Saved entries
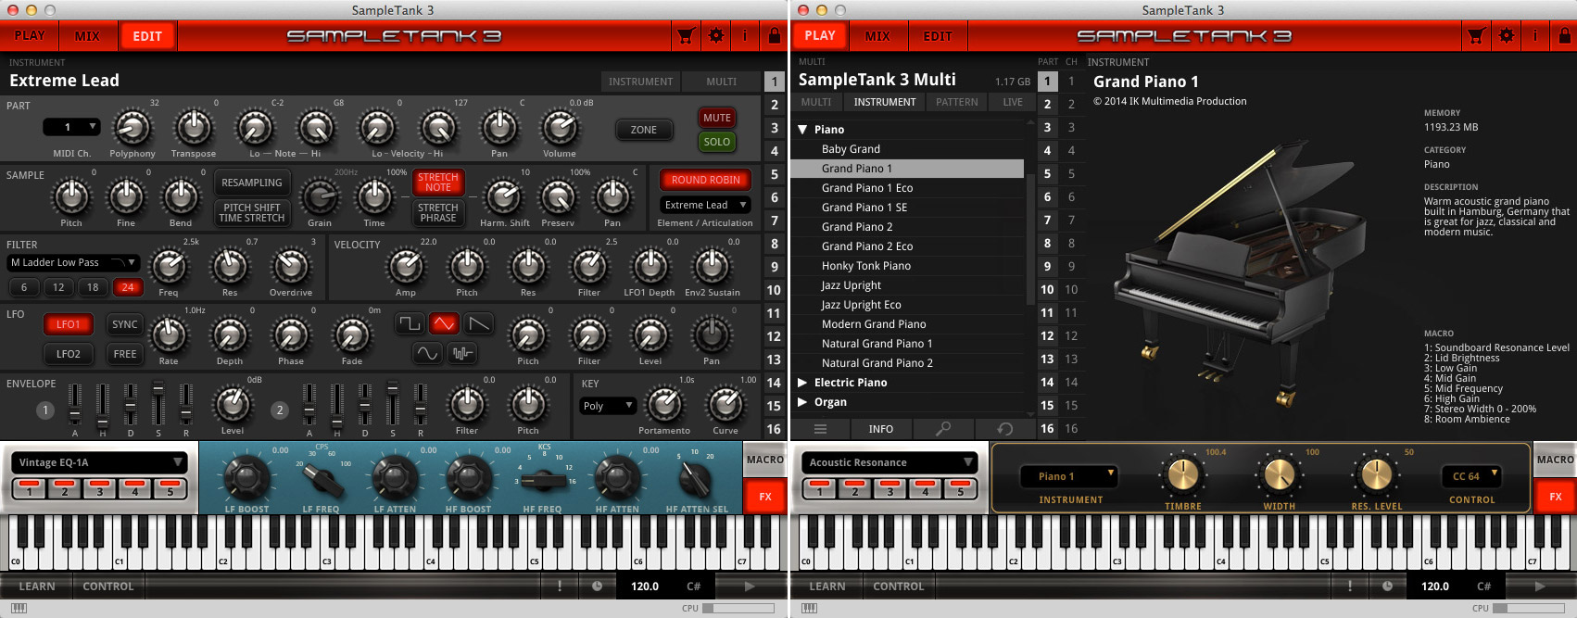Switch to the MIX page in the left window
The image size is (1577, 618).
87,36
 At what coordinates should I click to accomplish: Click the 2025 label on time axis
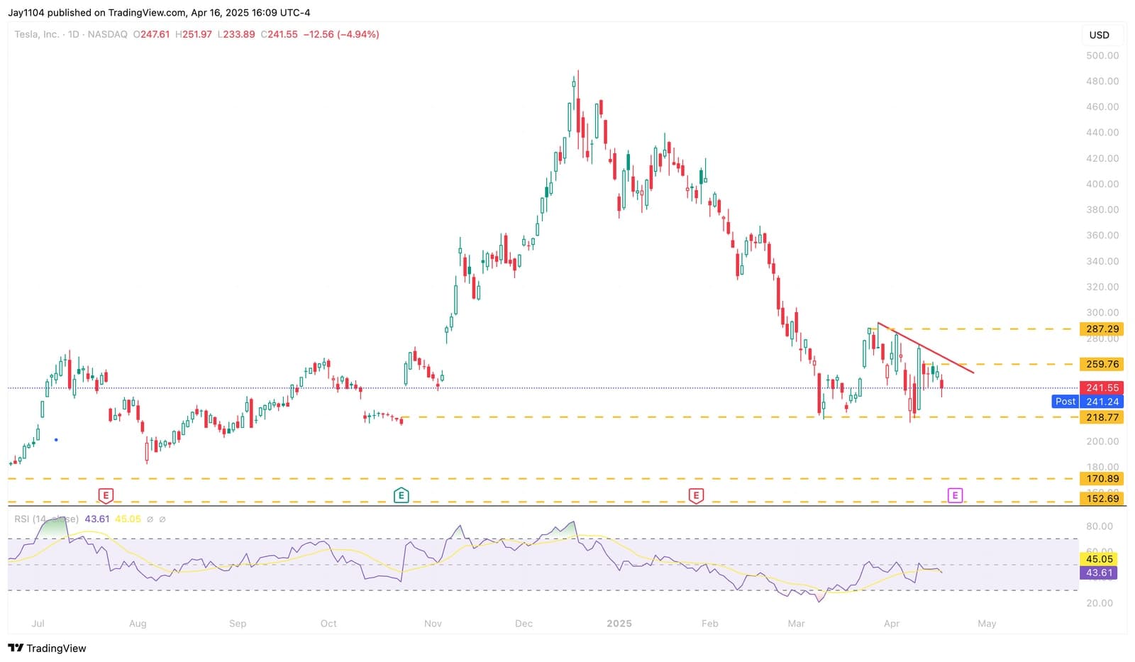point(619,624)
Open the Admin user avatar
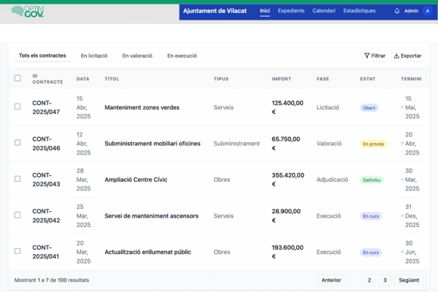The height and width of the screenshot is (292, 438). pyautogui.click(x=427, y=11)
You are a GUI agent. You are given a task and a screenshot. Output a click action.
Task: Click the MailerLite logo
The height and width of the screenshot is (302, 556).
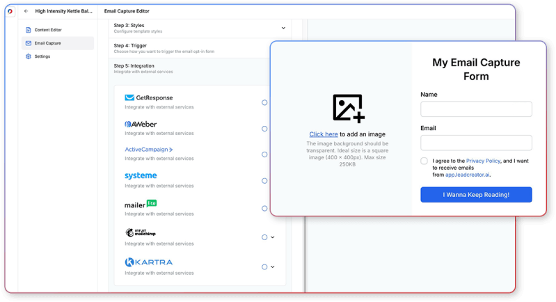click(141, 205)
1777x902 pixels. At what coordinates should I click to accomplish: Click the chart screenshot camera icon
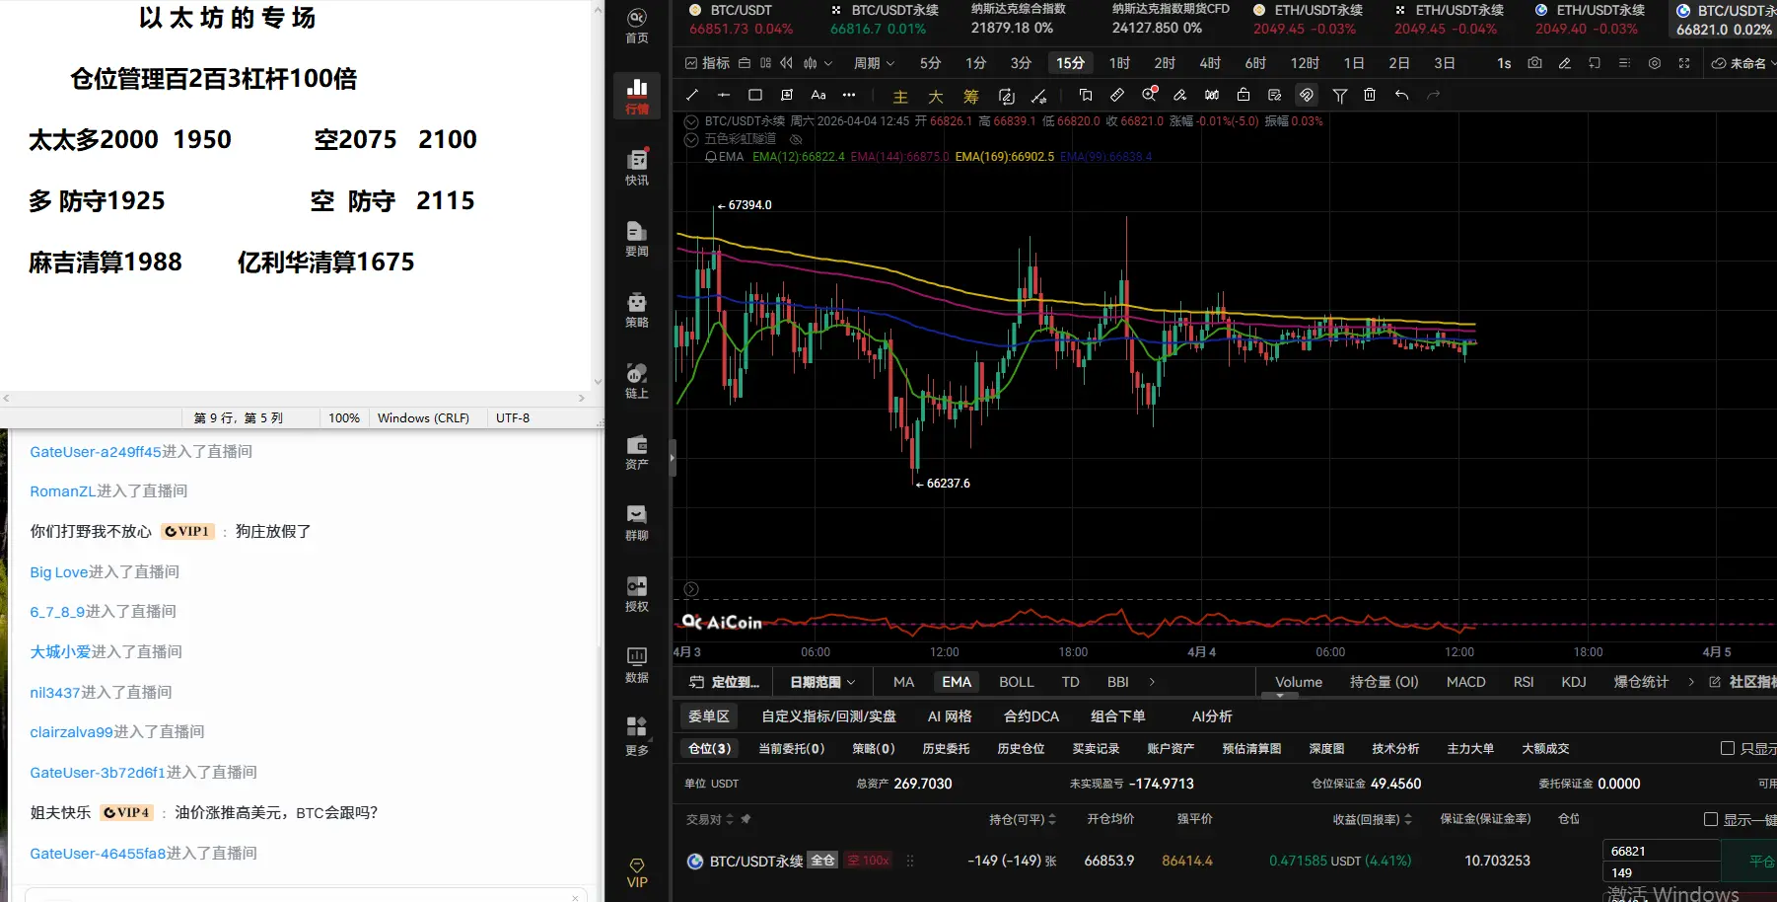[1534, 63]
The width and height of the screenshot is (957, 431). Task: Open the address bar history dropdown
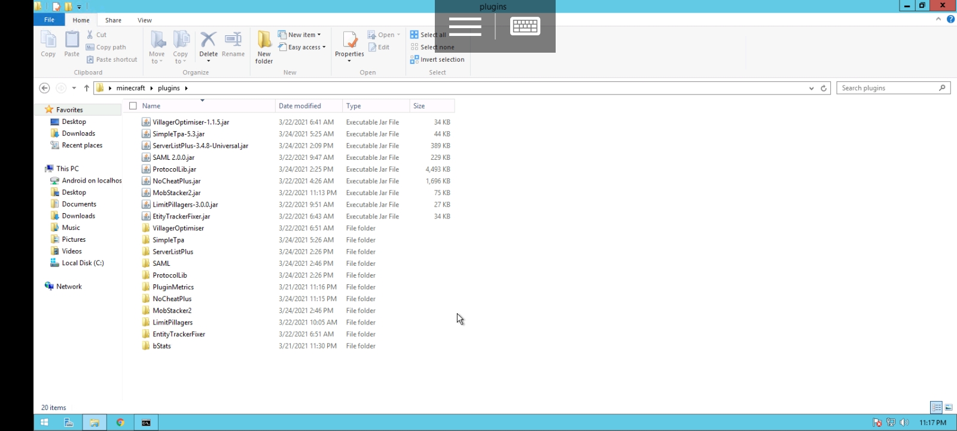click(811, 88)
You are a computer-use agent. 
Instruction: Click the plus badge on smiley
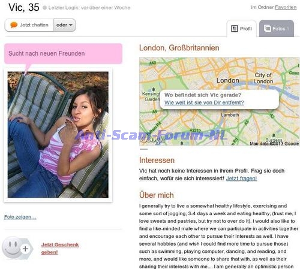coord(25,249)
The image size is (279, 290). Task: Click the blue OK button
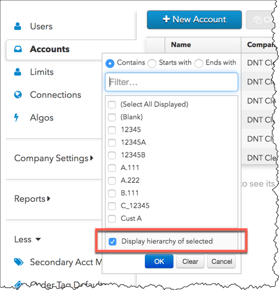pyautogui.click(x=159, y=261)
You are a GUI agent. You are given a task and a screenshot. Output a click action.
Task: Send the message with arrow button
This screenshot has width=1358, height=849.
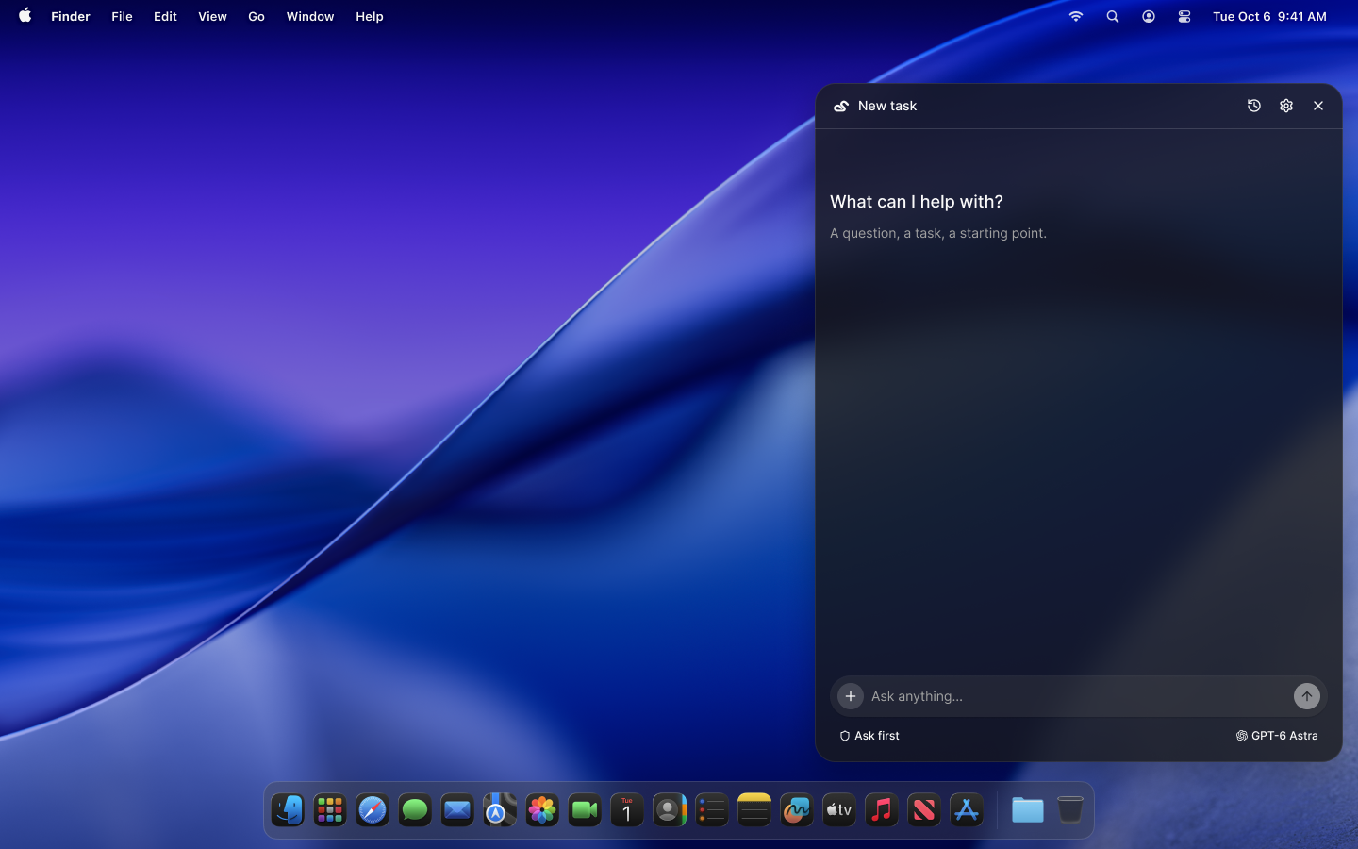click(x=1307, y=696)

What the task requires:
Find the line that contains "The width and", then write out that line and each one after it, exactly and with nothing else, through the end of the entries above, without the pictures.

Task answer:
The width and height of the screenshot is (957, 431). Task: Open the address bar history dropdown
click(811, 88)
You are a computer-use agent. 
Instruction: Click the plus badge on smiley
coord(25,249)
The image size is (279, 290). Task: Click the blue OK button
pyautogui.click(x=159, y=261)
You are a GUI agent. You are given a task and a screenshot. Output a click action.
Task: Send the message with arrow button
This screenshot has width=1358, height=849.
click(x=1307, y=696)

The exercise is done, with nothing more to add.